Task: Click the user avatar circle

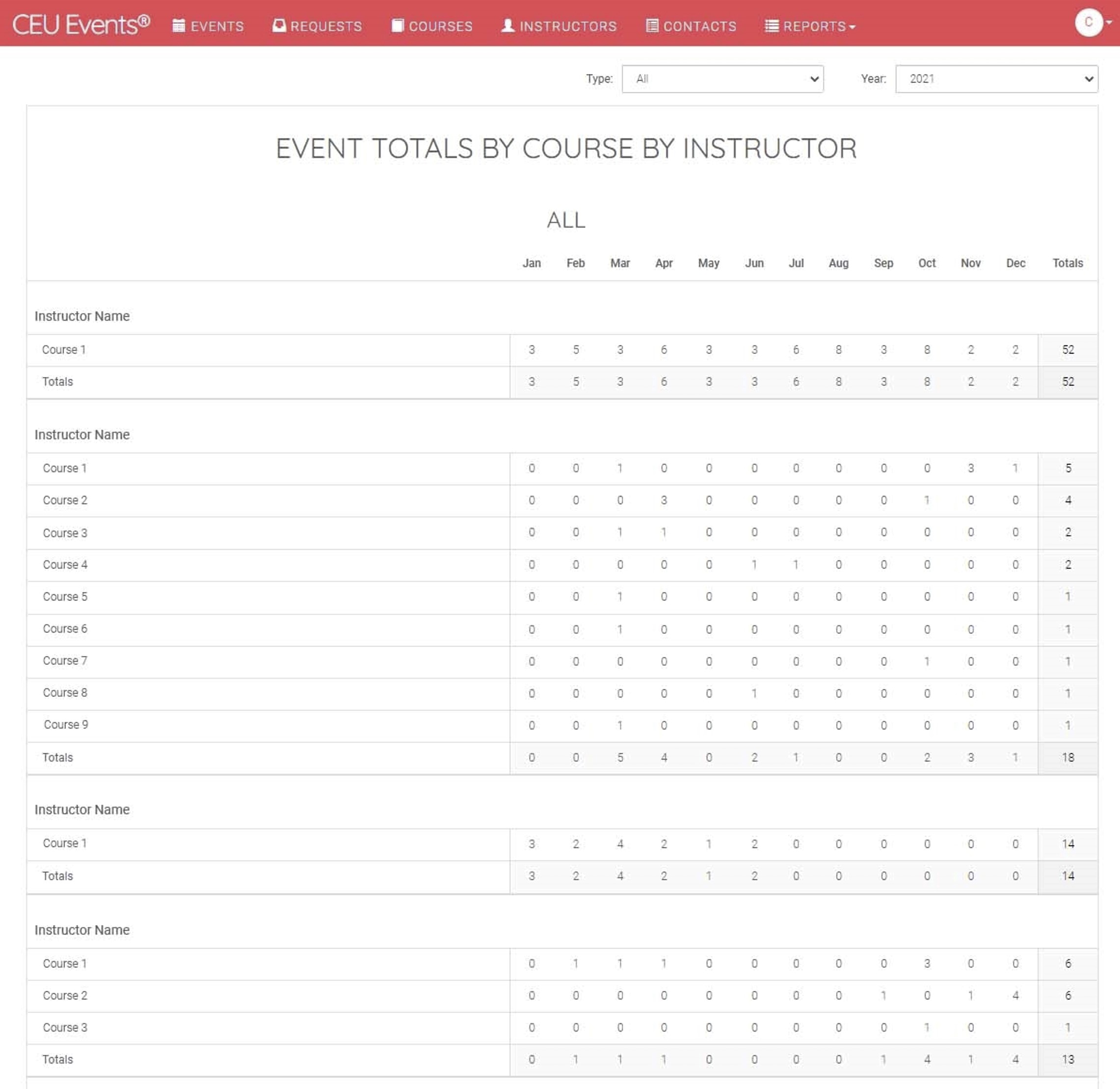Action: tap(1088, 23)
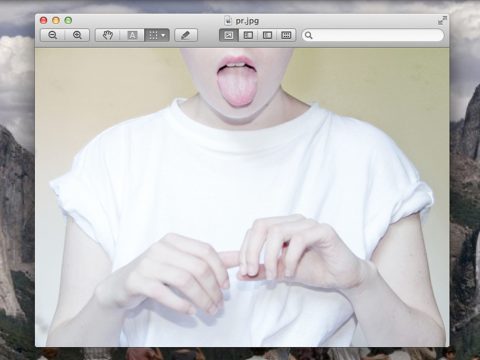
Task: Click the displayed photo in Preview
Action: coord(242,197)
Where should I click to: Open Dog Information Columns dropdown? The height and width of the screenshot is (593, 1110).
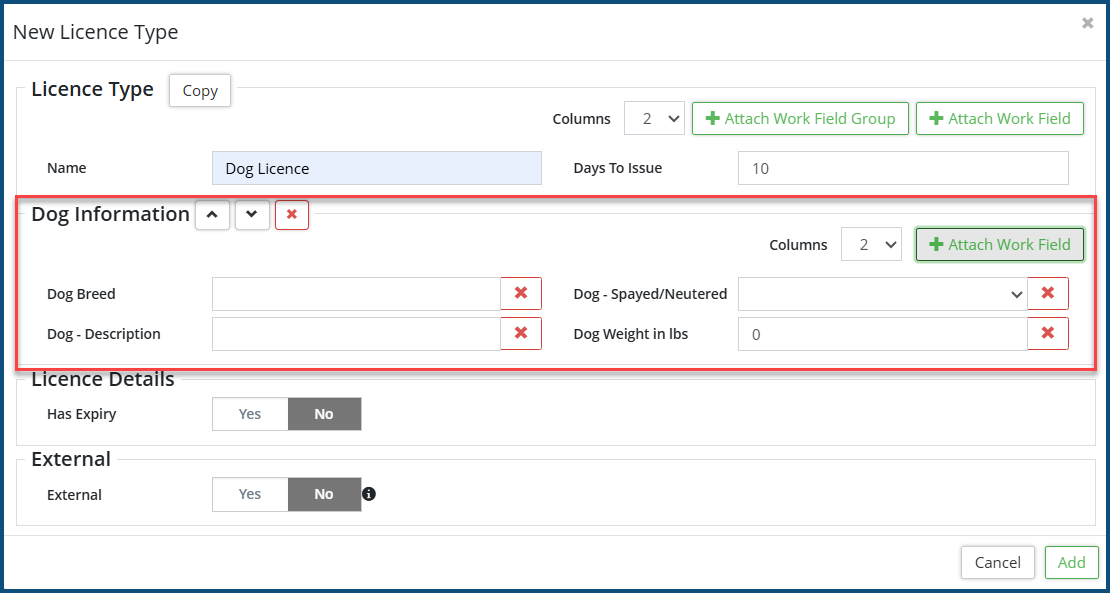click(871, 245)
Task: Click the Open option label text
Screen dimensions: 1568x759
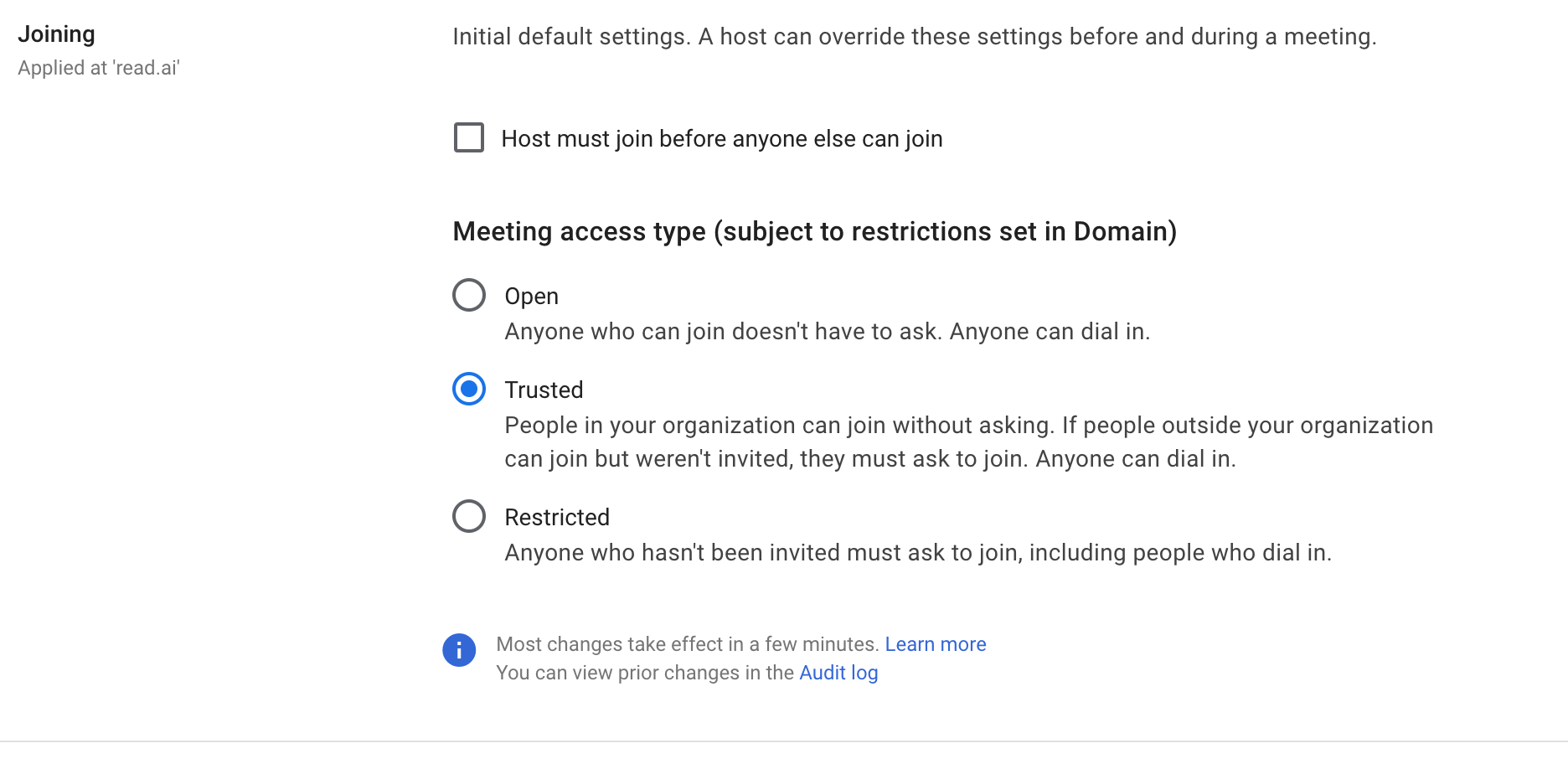Action: click(x=530, y=295)
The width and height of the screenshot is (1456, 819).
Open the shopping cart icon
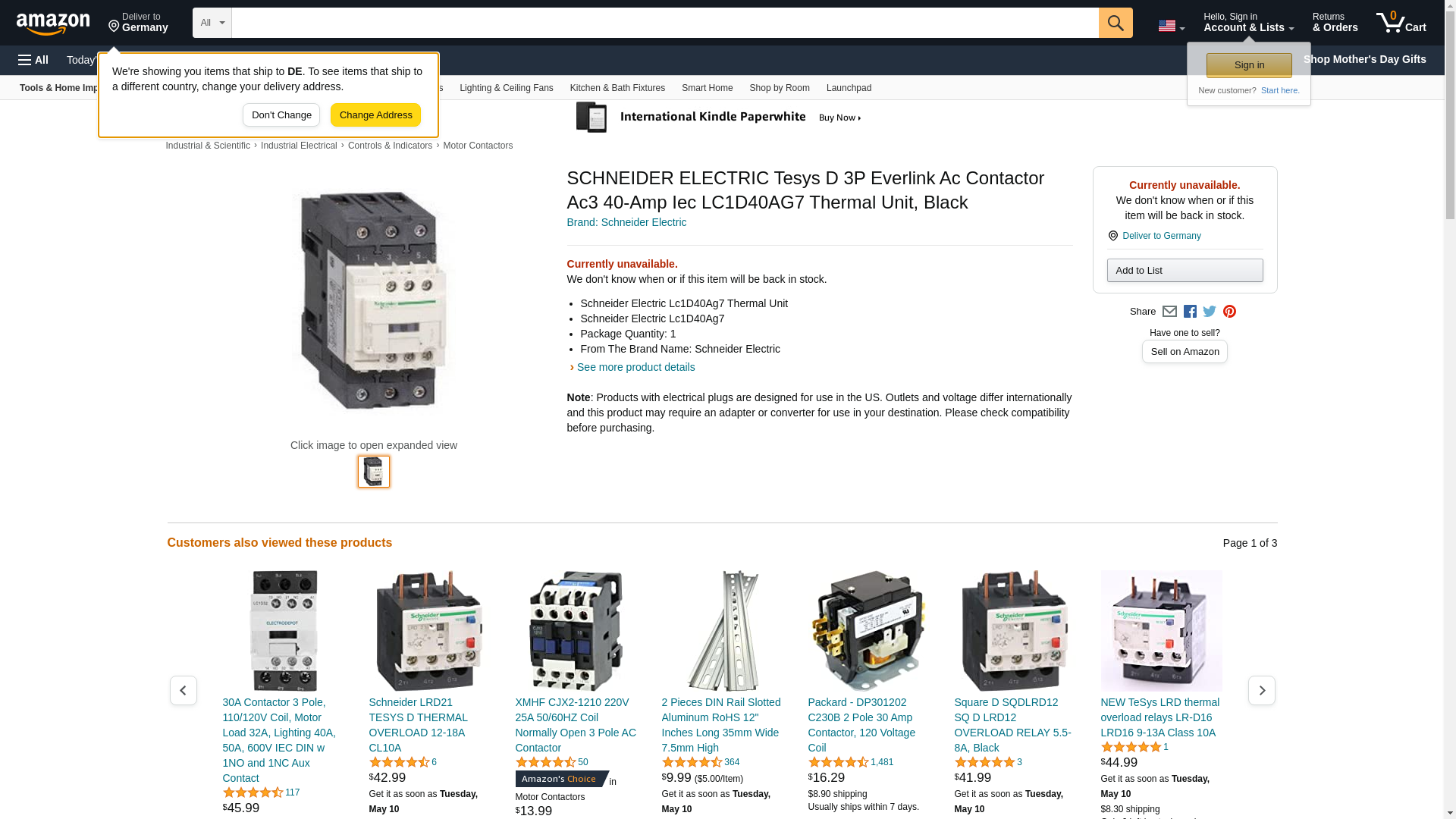(1401, 23)
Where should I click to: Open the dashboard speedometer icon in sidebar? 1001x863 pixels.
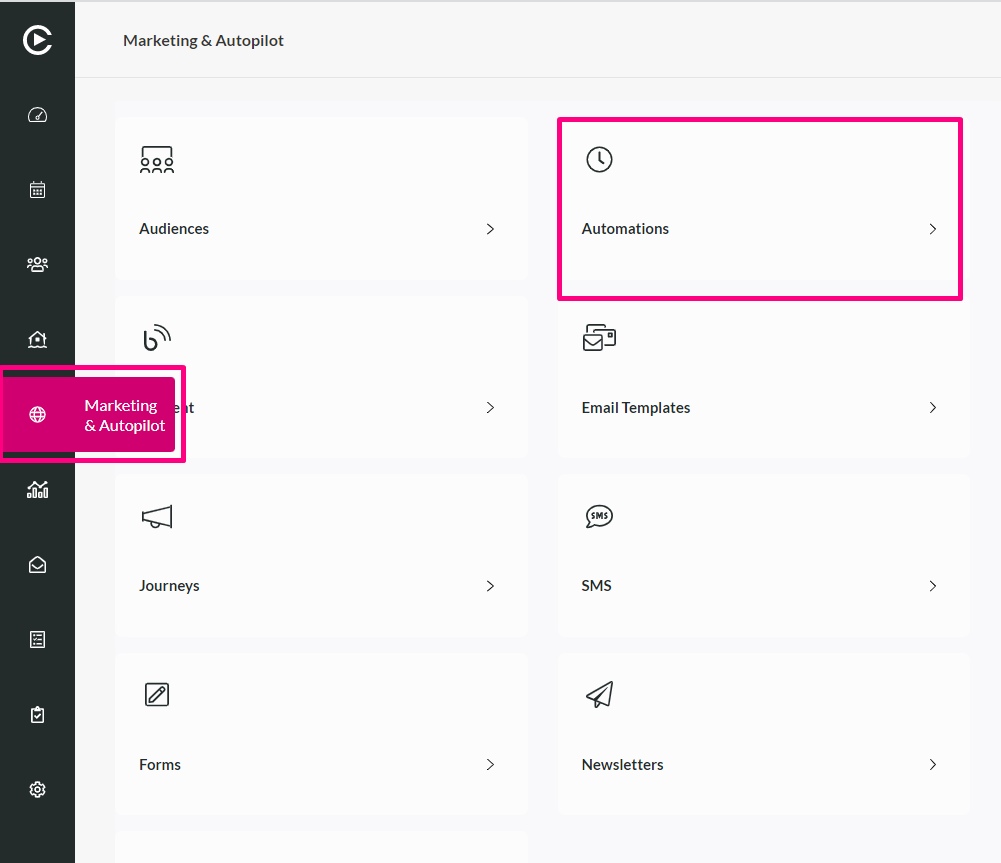(37, 115)
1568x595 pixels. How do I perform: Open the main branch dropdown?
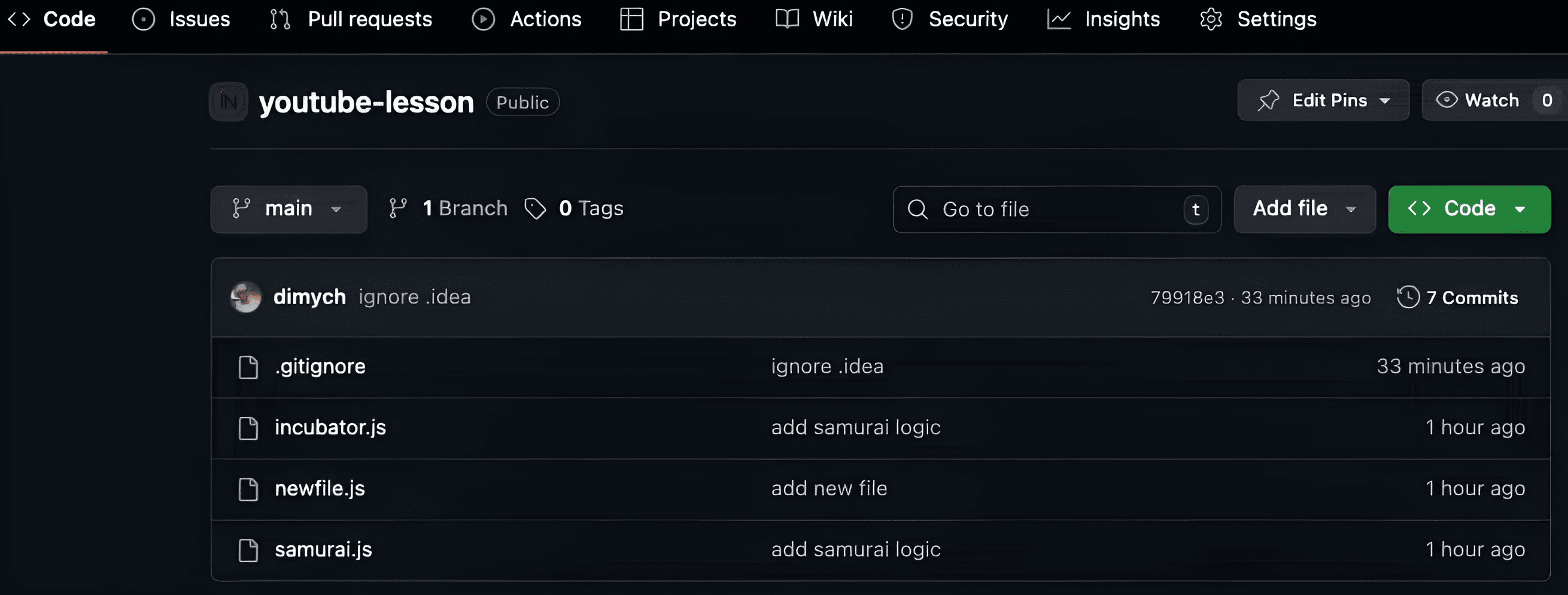[x=288, y=209]
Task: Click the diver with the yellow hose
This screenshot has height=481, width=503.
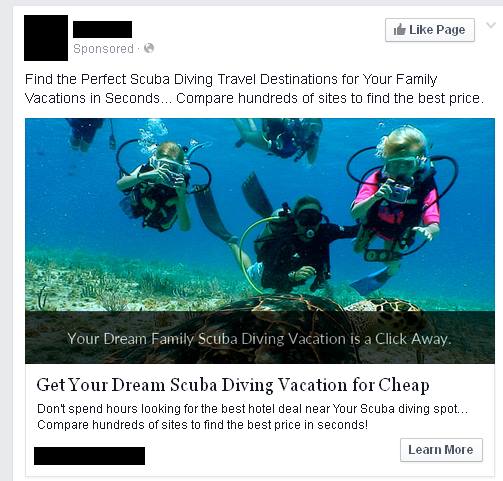Action: pos(293,243)
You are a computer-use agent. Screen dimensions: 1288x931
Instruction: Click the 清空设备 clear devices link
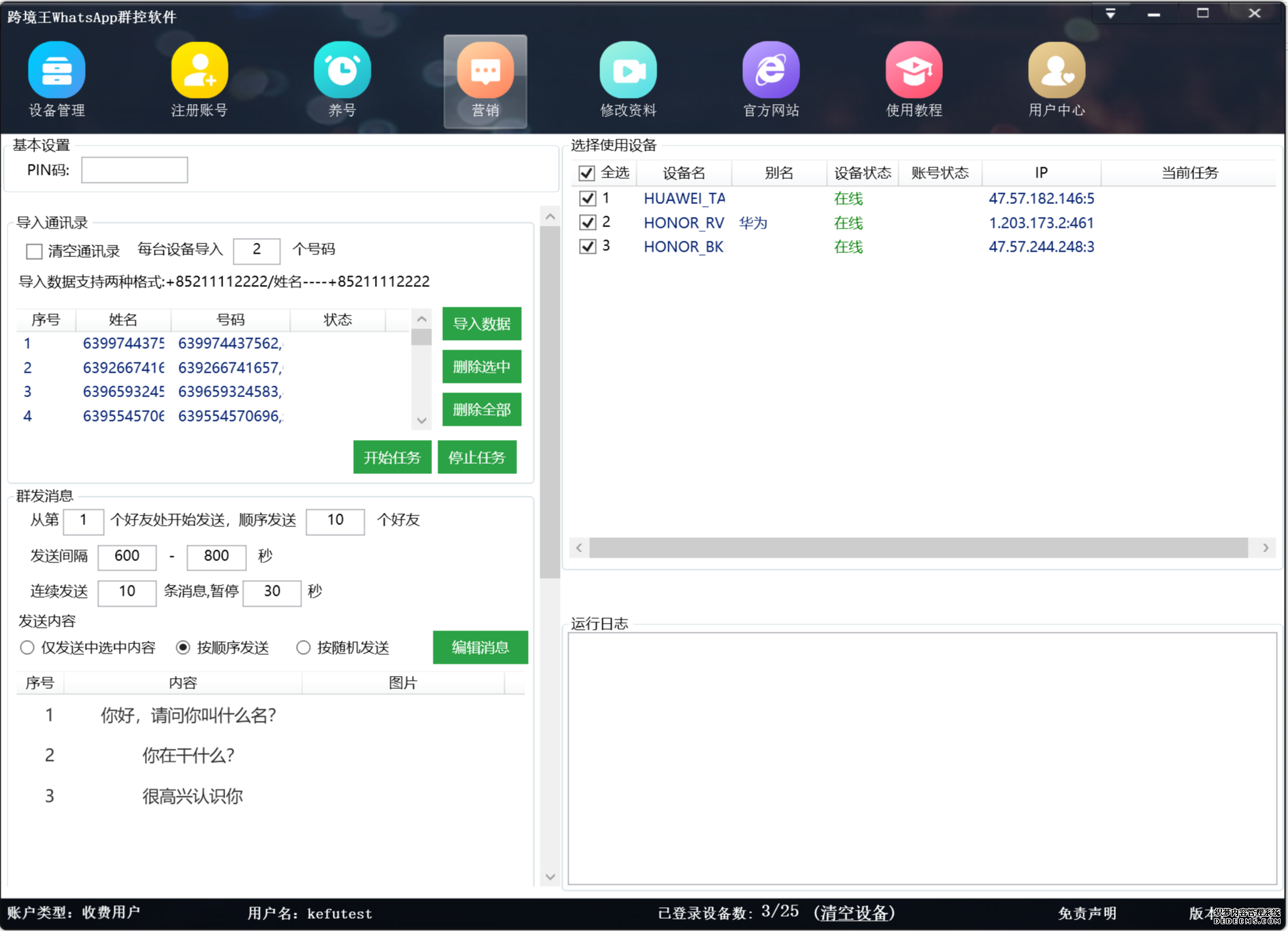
..........
WHAT THE TASK REQUIRES: Rewrite all the entries above with "screenshot" swapped for "screen capture" and everything else unchanged. Leave out the pictures.

TASK RESPONSE:
Task: Click the user avatar circle

Action: tap(1088, 23)
Task: Click the displayed photo in Preview
Action: coord(242,197)
Where should I click to: Open Dog Information Columns dropdown? The height and width of the screen capture is (593, 1110).
click(871, 245)
Task: Click the Open option label text
Screen dimensions: 1568x759
Action: click(x=530, y=295)
The width and height of the screen capture is (1456, 819).
Open the shopping cart icon
(1401, 23)
Where should I click to: Open the dashboard speedometer icon in sidebar? 1001x863 pixels.
(37, 115)
1568x595 pixels. How do I perform: Open the main branch dropdown?
[x=288, y=209]
Task: Click the diver with the yellow hose
This screen capture has height=481, width=503.
Action: pos(293,243)
You are a computer-use agent. Screen dimensions: 1288x931
Instruction: Click the 清空设备 clear devices link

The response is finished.